Outra importante mudança trazida pela nova lei são os instrumentos voltados à regionalização dos serviços: a Unidade Regional de Saneamento Básico, a ser instituída pelos estados; e o Bloco de Referência, a ser instituído pela União, ambos criados para permitir agrupamento de municípios não necessariamente limítrofes. O objetivo é conferir sustentabilidade técnica e econômico-financeira a municípios e regiões menos favorecidos.
Também merece destaque a possibilidade de alienação do controle acionário das companhias estatais que prestam serviços de saneamento, que deverá ocorrer mediante processo licitatório. Nesses casos, a anuência prévia do ente público titular dos serviços para a alienação de controle só será necessária se houver outras alterações nos contratos de programa além da inclusão das metas obrigatórias.
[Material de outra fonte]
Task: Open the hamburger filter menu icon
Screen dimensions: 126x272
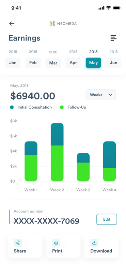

Apesar de trazer importantes avanços ao setor e conter previsões com potencial de conferir maior estabilidade regulatória e segurança jurídica necessárias à atração de investimentos privados, a efetividade dessas mudanças dependerá de sua tempestiva e adequada regulamentação.
Até o momento, o governo publicou o Decreto Federal nº 10.430, de 20 de julho de 2020, que dispõe sobre o Comitê Interministerial de Saneamento Básico criado pela Lei nº 14.026/2020 para implementar a política federal de saneamento básico e articular a atuação dos órgãos federais na alocação de recursos. Aguarda-se, pois, a edição de novos decretos e normas e a implementação das medidas necessárias para que a lei produza os efeitos almejados.
Destaque-se, por fim, que os vetos presidenciais a dispositivos do projeto de lei que deu origem ao novo marco (Projeto de Lei nº 4.162/2019) ainda poderão ser revistos pelo Congresso Nacional. O ponto mais polêmico diz respeito ao veto que extinguiu a possibilidade de renovação dos atuais contratos de programa por mais 30 anos.